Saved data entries
%%

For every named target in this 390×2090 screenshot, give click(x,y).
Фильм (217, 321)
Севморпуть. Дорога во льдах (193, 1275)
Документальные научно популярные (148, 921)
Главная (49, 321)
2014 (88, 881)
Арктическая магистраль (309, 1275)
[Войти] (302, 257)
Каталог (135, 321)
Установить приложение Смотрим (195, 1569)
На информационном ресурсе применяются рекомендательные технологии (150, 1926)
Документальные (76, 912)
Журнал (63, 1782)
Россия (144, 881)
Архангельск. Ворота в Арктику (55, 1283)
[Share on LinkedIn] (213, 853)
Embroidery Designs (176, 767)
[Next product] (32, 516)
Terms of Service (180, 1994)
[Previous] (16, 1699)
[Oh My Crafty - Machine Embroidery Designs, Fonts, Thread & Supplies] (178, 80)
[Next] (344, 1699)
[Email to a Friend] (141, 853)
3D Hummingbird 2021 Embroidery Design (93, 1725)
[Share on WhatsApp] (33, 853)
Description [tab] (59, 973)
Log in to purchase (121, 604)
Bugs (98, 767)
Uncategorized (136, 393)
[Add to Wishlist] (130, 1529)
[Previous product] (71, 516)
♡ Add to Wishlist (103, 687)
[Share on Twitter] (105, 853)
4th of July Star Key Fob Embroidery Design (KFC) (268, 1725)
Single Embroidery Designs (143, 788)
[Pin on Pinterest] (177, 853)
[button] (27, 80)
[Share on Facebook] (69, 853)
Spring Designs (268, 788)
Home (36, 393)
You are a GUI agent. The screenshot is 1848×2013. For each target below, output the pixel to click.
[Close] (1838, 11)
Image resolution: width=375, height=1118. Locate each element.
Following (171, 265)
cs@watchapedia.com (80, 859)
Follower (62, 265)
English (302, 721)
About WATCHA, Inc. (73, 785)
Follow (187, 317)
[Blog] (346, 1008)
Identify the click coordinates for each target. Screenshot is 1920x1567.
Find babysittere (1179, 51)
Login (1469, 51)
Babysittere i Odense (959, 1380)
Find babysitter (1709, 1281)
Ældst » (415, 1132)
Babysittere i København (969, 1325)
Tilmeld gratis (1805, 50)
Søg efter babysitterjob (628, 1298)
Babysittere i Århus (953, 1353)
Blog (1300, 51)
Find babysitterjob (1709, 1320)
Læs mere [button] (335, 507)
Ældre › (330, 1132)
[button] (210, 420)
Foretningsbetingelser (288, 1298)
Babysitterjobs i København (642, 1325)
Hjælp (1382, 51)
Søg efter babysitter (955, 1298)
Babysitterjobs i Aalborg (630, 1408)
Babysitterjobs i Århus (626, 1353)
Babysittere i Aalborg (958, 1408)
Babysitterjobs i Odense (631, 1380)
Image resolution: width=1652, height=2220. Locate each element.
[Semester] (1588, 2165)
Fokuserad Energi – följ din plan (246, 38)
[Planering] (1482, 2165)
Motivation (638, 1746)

%%

Exercise objective: There is a line above that contains "Babysittere i Århus (953, 1353)". Copy it and all later lines through the last, exactly, and leave out the rest.

Response area:
Babysittere i Århus (953, 1353)
Blog (1300, 51)
Find babysitterjob (1709, 1320)
Læs mere [button] (335, 507)
Ældre › (330, 1132)
[button] (210, 420)
Foretningsbetingelser (288, 1298)
Babysitterjobs i København (642, 1325)
Hjælp (1382, 51)
Søg efter babysitter (955, 1298)
Babysitterjobs i Aalborg (630, 1408)
Babysitterjobs i Århus (626, 1353)
Babysittere i Aalborg (958, 1408)
Babysitterjobs i Odense (631, 1380)
Image resolution: width=1652, height=2220. Locate each element.
[Semester] (1588, 2165)
Fokuserad Energi – följ din plan (246, 38)
[Planering] (1482, 2165)
Motivation (638, 1746)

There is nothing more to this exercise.